--- begin AVAILABLE RECORDS ---
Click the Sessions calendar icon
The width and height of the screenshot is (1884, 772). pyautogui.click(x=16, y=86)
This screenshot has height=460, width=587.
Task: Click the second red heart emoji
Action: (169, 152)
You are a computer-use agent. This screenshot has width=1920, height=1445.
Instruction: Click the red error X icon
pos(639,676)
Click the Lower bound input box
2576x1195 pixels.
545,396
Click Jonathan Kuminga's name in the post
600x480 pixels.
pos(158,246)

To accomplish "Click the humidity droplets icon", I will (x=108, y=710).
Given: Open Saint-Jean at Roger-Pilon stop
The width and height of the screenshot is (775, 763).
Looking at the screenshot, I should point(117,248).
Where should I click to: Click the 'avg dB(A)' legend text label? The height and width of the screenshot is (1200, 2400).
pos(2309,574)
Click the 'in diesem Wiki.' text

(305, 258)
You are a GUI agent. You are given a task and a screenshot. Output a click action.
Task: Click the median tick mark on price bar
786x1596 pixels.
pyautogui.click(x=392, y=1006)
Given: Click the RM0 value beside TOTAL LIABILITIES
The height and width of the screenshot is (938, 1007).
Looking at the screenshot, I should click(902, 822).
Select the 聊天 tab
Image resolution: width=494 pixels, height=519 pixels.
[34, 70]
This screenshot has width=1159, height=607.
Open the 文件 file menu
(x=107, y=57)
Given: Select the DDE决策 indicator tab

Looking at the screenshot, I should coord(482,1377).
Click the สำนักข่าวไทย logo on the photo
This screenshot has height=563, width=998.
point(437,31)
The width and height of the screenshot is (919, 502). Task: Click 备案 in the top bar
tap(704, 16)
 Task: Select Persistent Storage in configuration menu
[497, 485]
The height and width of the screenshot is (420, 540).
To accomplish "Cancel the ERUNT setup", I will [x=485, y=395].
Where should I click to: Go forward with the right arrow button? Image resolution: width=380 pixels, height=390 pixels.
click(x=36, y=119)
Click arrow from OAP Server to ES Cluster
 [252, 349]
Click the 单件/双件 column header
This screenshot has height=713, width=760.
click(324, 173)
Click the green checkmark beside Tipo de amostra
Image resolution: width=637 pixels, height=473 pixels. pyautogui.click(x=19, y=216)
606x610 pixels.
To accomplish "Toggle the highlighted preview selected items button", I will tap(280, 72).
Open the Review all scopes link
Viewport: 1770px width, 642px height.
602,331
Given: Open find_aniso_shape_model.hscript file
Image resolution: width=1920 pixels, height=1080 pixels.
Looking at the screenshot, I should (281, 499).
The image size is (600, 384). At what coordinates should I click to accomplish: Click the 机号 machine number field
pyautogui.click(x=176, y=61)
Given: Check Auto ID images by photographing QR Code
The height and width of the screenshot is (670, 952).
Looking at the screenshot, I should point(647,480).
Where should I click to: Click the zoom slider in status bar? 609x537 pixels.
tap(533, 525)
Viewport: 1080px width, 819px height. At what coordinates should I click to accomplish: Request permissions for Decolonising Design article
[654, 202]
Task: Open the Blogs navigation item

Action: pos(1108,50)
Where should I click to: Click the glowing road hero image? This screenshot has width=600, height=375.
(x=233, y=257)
--- end AVAILABLE RECORDS ---
• WHAT IS ASKED
Lay out every line of the rows above as a numbered list, leaving out the blank lines.

• THE RESULT
1. Click the Sessions calendar icon
2. The width and height of the screenshot is (1884, 772). pyautogui.click(x=16, y=86)
3. This screenshot has height=460, width=587.
4. Task: Click the second red heart emoji
5. Action: (169, 152)
6. You are a computer-use agent. This screenshot has width=1920, height=1445.
7. Instruction: Click the red error X icon
8. pos(639,676)
9. Click the Lower bound input box
10. 2576x1195 pixels.
11. 545,396
12. Click Jonathan Kuminga's name in the post
13. 600x480 pixels.
14. pos(158,246)
15. To accomplish "Click the humidity droplets icon", I will (x=108, y=710).
16. Given: Open Saint-Jean at Roger-Pilon stop
17. The width and height of the screenshot is (775, 763).
18. Looking at the screenshot, I should point(117,248).
19. Where should I click to: Click the 'avg dB(A)' legend text label? The height and width of the screenshot is (1200, 2400).
20. pos(2309,574)
21. Click the 'in diesem Wiki.' text
22. (305, 258)
23. You are a GUI agent. You are given a task and a screenshot. Output a click action.
24. Task: Click the median tick mark on price bar
25. 786x1596 pixels.
26. pyautogui.click(x=392, y=1006)
27. Given: Click the RM0 value beside TOTAL LIABILITIES
28. The height and width of the screenshot is (938, 1007).
29. Looking at the screenshot, I should click(902, 822).
30. Select the 聊天 tab
31. Image resolution: width=494 pixels, height=519 pixels.
32. [34, 70]
33. This screenshot has width=1159, height=607.
34. Open the 文件 file menu
35. (x=107, y=57)
36. Given: Select the DDE决策 indicator tab
37. Looking at the screenshot, I should coord(482,1377).
38. Click the สำนักข่าวไทย logo on the photo
39. This screenshot has height=563, width=998.
40. point(437,31)
41. The width and height of the screenshot is (919, 502). Task: Click 备案 in the top bar
42. tap(704, 16)
43.  Task: Select Persistent Storage in configuration menu
44. [497, 485]
45. The height and width of the screenshot is (420, 540).
46. To accomplish "Cancel the ERUNT setup", I will [x=485, y=395].
47. Where should I click to: Go forward with the right arrow button? Image resolution: width=380 pixels, height=390 pixels.
48. click(x=36, y=119)
49. Click arrow from OAP Server to ES Cluster
50.  [252, 349]
51. Click the 单件/双件 column header
52. This screenshot has height=713, width=760.
53. click(324, 173)
54. Click the green checkmark beside Tipo de amostra
55. Image resolution: width=637 pixels, height=473 pixels. pyautogui.click(x=19, y=216)
56. 606x610 pixels.
57. To accomplish "Toggle the highlighted preview selected items button", I will tap(280, 72).
58. Open the Review all scopes link
59. Viewport: 1770px width, 642px height.
60. 602,331
61. Given: Open find_aniso_shape_model.hscript file
62. Image resolution: width=1920 pixels, height=1080 pixels.
63. Looking at the screenshot, I should (281, 499).
64. The image size is (600, 384). At what coordinates should I click to accomplish: Click the 机号 machine number field
65. pyautogui.click(x=176, y=61)
66. Given: Check Auto ID images by photographing QR Code
67. The height and width of the screenshot is (670, 952).
68. Looking at the screenshot, I should point(647,480).
69. Where should I click to: Click the zoom slider in status bar? 609x537 pixels.
70. tap(533, 525)
71. Viewport: 1080px width, 819px height. At what coordinates should I click to accomplish: Request permissions for Decolonising Design article
72. [654, 202]
73. Task: Open the Blogs navigation item
74. Action: pos(1108,50)
75. Where should I click to: Click the glowing road hero image? This screenshot has width=600, height=375.
76. (x=233, y=257)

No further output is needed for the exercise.